To that end, the diverse set of entities represented at the expo included the Ohio State Highway Patrol, Akron Children’s Hospital, Lencyk Masonry, Vallourec, Bricklayers & Tile Setters Northeast Ohio union, Howard Hanna Real Estate Services, Cornerstone Mental Health Nurse Practitioners, Blended Cutz Barbering and Olsavsky Jaminet Architects Inc. Schools and colleges included Choffin Career and Technical Center, the Mahoning County Career & Technical Center, Kent State University, Stark State College in North Canton, the University of Akron, Penn State University, New Castle School of Trades and the University of Pittsburgh Medical Center’s School of Nursing.
Among those who explored a variety of career options and possibilities were Campbell Memorial High seniors Vincent Grachanin, Kevin Timlin, Daveyon Cash and Caiden Smith.

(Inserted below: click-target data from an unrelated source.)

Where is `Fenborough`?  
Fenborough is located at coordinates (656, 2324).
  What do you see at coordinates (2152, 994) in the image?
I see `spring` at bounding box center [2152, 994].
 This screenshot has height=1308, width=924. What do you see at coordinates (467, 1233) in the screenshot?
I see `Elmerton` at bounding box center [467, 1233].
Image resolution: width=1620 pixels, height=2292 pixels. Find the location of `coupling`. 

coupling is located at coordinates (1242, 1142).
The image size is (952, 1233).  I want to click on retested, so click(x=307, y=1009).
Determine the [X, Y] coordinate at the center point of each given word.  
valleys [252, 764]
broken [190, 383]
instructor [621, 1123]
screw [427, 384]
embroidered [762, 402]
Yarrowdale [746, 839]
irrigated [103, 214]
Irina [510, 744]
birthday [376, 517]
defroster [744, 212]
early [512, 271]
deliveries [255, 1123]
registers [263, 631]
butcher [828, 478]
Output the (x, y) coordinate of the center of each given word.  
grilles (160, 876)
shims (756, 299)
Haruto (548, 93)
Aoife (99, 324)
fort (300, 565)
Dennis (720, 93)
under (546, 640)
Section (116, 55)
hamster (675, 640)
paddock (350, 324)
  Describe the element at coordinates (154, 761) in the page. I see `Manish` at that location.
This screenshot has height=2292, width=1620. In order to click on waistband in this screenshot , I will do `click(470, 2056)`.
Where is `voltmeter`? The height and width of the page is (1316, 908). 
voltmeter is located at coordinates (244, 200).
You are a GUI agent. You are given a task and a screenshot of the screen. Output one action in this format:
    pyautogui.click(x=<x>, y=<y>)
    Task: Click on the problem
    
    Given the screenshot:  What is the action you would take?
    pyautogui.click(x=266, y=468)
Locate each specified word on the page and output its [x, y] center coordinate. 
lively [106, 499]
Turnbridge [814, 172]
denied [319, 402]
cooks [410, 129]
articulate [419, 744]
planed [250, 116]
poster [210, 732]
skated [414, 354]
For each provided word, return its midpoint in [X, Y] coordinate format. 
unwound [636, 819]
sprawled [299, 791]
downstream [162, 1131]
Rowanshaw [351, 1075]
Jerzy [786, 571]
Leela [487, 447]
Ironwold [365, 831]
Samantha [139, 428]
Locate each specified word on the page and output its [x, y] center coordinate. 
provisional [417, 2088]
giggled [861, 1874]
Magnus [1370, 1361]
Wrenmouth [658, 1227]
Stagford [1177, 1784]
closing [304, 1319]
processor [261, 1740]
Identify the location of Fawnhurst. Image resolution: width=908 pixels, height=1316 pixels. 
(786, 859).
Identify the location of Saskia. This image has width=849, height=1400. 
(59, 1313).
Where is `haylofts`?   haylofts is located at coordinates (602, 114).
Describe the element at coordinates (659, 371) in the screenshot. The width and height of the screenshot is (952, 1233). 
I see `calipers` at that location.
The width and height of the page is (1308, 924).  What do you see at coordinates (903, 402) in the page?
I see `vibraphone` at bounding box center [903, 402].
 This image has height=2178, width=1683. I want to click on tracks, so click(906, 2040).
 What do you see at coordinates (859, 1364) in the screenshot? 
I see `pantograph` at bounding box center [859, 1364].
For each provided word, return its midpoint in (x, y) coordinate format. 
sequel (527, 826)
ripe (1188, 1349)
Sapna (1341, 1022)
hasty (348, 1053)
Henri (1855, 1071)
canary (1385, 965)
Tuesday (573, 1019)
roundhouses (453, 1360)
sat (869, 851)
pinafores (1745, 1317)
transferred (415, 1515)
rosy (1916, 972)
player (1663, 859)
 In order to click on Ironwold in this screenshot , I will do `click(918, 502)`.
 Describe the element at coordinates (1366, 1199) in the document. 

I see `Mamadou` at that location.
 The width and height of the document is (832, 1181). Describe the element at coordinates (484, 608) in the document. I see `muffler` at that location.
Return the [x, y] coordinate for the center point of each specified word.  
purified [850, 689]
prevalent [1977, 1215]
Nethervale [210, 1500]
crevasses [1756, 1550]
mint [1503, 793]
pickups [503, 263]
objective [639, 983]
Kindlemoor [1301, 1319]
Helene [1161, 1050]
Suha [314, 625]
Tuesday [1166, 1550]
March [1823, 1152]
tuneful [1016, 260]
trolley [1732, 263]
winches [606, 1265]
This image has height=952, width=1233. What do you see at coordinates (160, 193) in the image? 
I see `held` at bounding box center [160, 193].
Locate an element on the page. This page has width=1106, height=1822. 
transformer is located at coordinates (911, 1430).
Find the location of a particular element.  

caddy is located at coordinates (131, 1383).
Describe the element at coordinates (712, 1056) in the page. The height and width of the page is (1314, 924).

“I’ve always been into circuits and stuff,” Grachanin said, adding he’s leaning toward attending Youngstown State University to study electrical or mechanical engineering.
YSU also is on Cash’s radar, as he hopes to enter the nursing field to become an at-home nurse and work in the home health care industry, a move that would allow him to follow in his mother and oldest sister’s footsteps. He also is open to other ideas if nursing fails to work out, Cash said.
Pre-med, with civil or electrical engineering or something in the trades industry as backup plans, interests Smith, who also is considering YSU. Becoming a general family doctor is his long-term goal, Smith added.
Attending a trade school is on Timlin’s horizon, though he has yet to nail down a specific plan, Timlin said, adding that he’s also interested in learning more about nursing and the construction industry.
Merely walking a straight line while maintaining his balance was a challenge for Campbell Memorial High junior Jonuel Olivier Ortiz after trooper Lindsay McGill of the Ohio State Highway Patrol’s Canfield Post gave him a black pair of specialized goggles to wear.
Olivier Ortiz was among the students McGill fitted with the goggles as part of a simulation she conducted that allowed them to experience a level of driving impairment akin to having a 0.2 blood alcohol content, which is more than double Ohio’s 0.08 BAC legal limit.
Thursday’s expo was invaluable also because it provided business and industry personnel a chance to see that the students will have what it takes to become good quality employees, Yeager said.